In [1]:
import tensorflow as tf
import numpy as np
import utils
from datetime import datetime

# 1. Import data

In [2]:
operator = 'add'
(input_train, input_dev, input_test, 
           target_train, target_dev, target_test) = utils.import_data(operator)

In [3]:
# If the training dataset takes all examples, then the dev and test datasets are the same as the training one. 
if input_dev.shape[0] == 0:
    input_dev = input_train
    target_dev = target_train
    input_test = input_train
    target_test = target_train

In [4]:
print(input_train.shape)
print(input_dev.shape)
print(input_test.shape)
print(target_train.shape)
print(target_dev.shape)
print(target_test.shape)

(65536, 16)
(65536, 16)
(65536, 16)
(65536, 9)
(65536, 9)
(65536, 9)


## 1.1 Convert 1D data to 2D data

We should get `(65536, 2, 8)` input data.

In [5]:
input_train = utils.get_2d_inputs(input_train)
input_dev = utils.get_2d_inputs(input_dev)
input_test = utils.get_2d_inputs(input_test)
print(input_train.shape)
print(input_dev.shape)
print(input_test.shape)

(65536, 2, 8, 1)
(65536, 2, 8, 1)
(65536, 2, 8, 1)


## 1.2 How to break down the training set to the batches

1. Break down the training set with the defined batch size.
2. Give away the last batch if it does not have the batch size.
3. Start a new epoch.
4. Shuffle the training set.

In [6]:
dir_saved_models = 'saved_models'
rootdir_logs = 'tf_logs'

train_print_period = 100
dev_print_period = 1000

# Contants
INPUT_DIM = input_train.shape[1] 
OUTPUT_DIM = target_train.shape[1]

# Hyperparameters - training
batch_size = 32
n_epoch = 999999999999
str_optimizer = 'adam'
learning_rate = 0.001
all_correct_stop = True

# Hyperparameters - model
nn_model_type = 'cnn' # mlp, cnn, rnn
activation = tf.nn.sigmoid
## [filter_height, filter_width, in_channels, out_channels]
f1_shape = (2, 1, input_train.shape[3], 16) # >=2
f2_shape = (1, 2, f1_shape[3], 32) # >=3
f3_shape = (1, 2, f2_shape[3], 64) # >=5
f4_shape = (1, 2, f3_shape[3], OUTPUT_DIM)

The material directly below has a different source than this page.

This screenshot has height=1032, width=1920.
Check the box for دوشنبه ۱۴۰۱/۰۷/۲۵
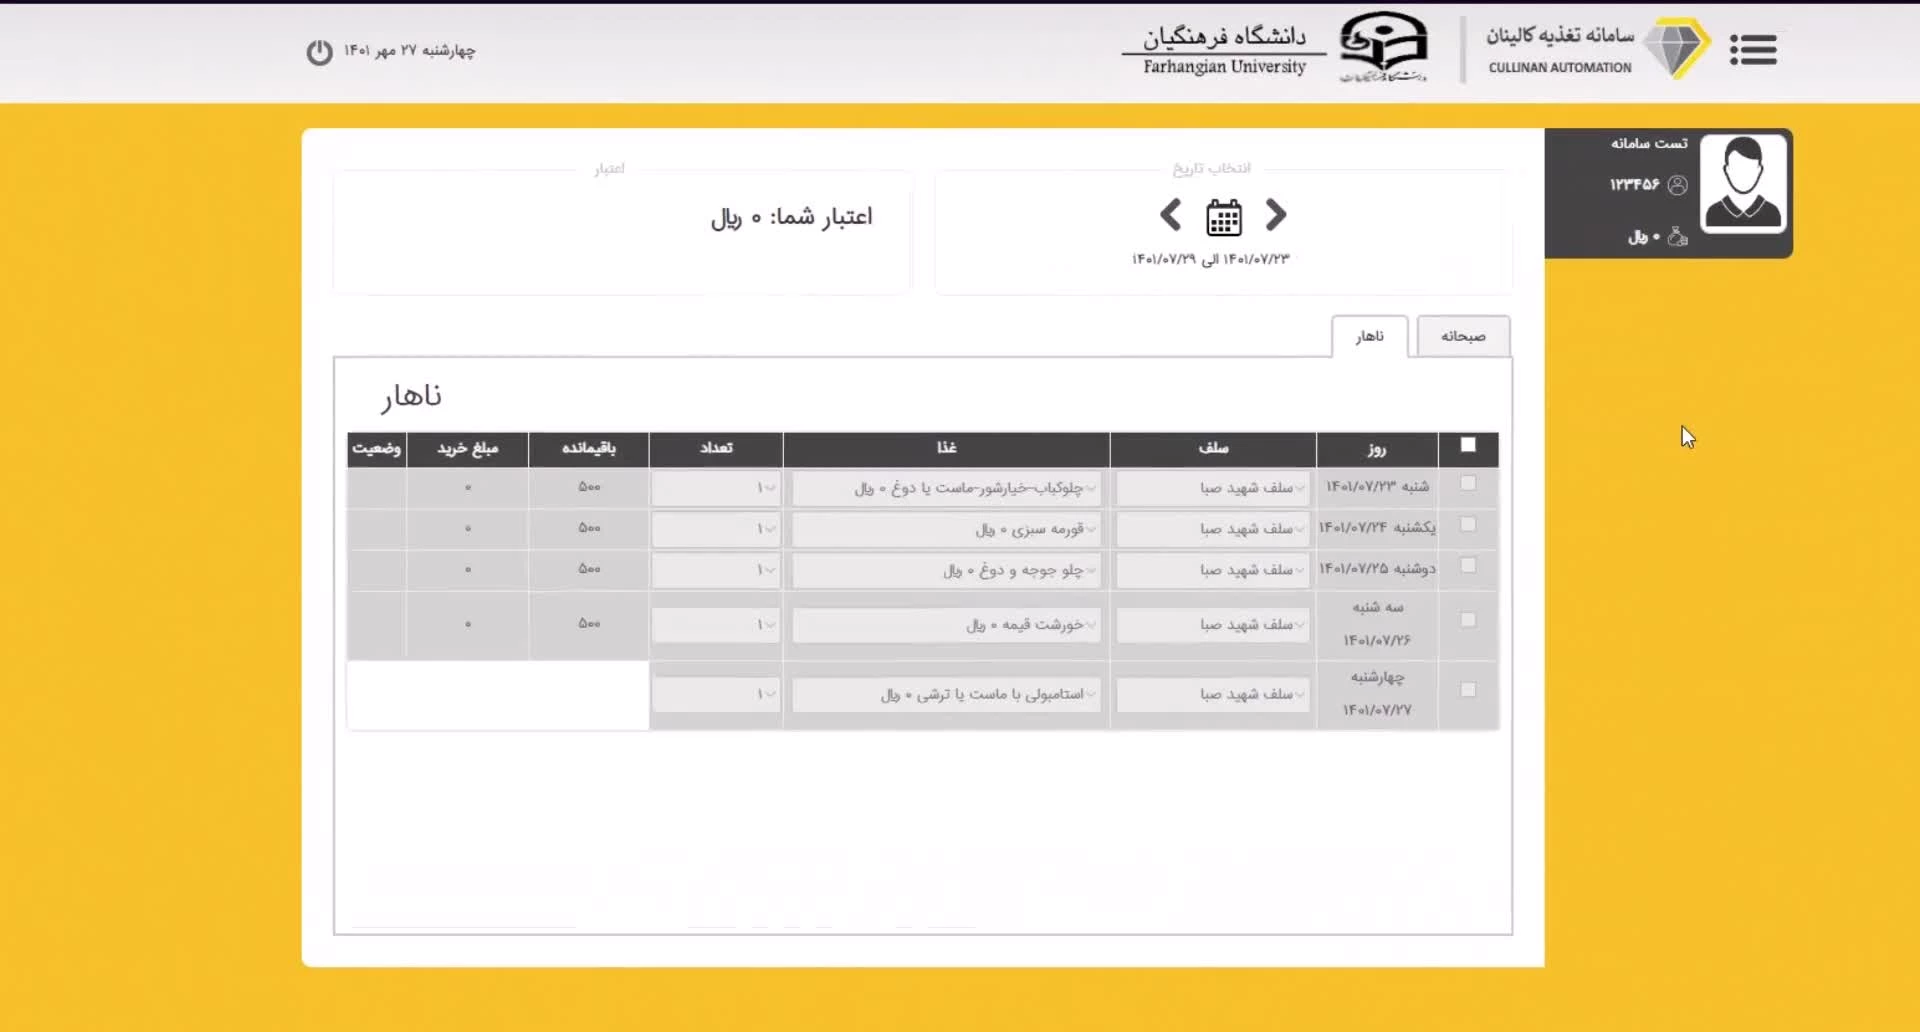1468,566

# Variables determined by other variables
train_size = input_train.shape[0]
n_batch = train_size // batch_size

# 2. Define a computational graph for the convolutional neural net

**Model structure**
* **Input**: `input`
  * Input size: 2x8
  * The first 8 inputs: the first operand of addition
  * The last 8 inputs: the second operand of addtion
* **First layer**: `h1`
  * filter size = 2x1
  * stride = 1
  * valid convolution
  * filters = h1_fn (2 seems to be enough.)
  * h1 size = 1 x 8 x h1_fn
  * `h1 = tf.sigmoid(tf.nn.conv2d(input, W1, 1, 0) + b1, name='h1')`
* **Zero padding layer**: `h1_padded`
  * `h1_padded = tf.pad(h1, tf.constant([[0, 0], [1, 0]]), "CONSTANT", constant_values=0, name='h1_padded')`
* **Second layer**: `h2` (output layer)
  * filter size = 1x1x1
  * stride = 1
  * valid convolution
  * filters = 1
  * h2 size = 2 x 2 x h2_fn
  * `h2 = tf.sigmoid(tf.nn.conv2d(h1_padded, W2, 1, 0) + b2, name='h2')`
* Output size: 9

**Accessiblility to the variables**
* I should know the weights, bias, and activations of the trained model to analyze. 
  * The weight and bias can be accessed by `tf.get_variable` with name scope.
  * Activations are easily accessible.

In [7]:
# Weight initialization
## https://www.tensorflow.org/api_docs/python/tf/contrib/layers/variance_scaling_initializer
if activation == tf.nn.relu:
    init_factor = 2.0
if activation == tf.nn.sigmoid:
    init_factor = 1.0
if activation == tf.nn.tanh:
    init_factor = 1.0
    
fan_in_1 = f1_shape[0] * f1_shape[1] * f1_shape[2]
fan_in_2 = f2_shape[0] * f2_shape[1] * f2_shape[2]
fan_in_3 = f3_shape[0] * f3_shape[1] * f3_shape[2]
fan_in_4 = f4_shape[0] * f4_shape[1] * f4_shape[2]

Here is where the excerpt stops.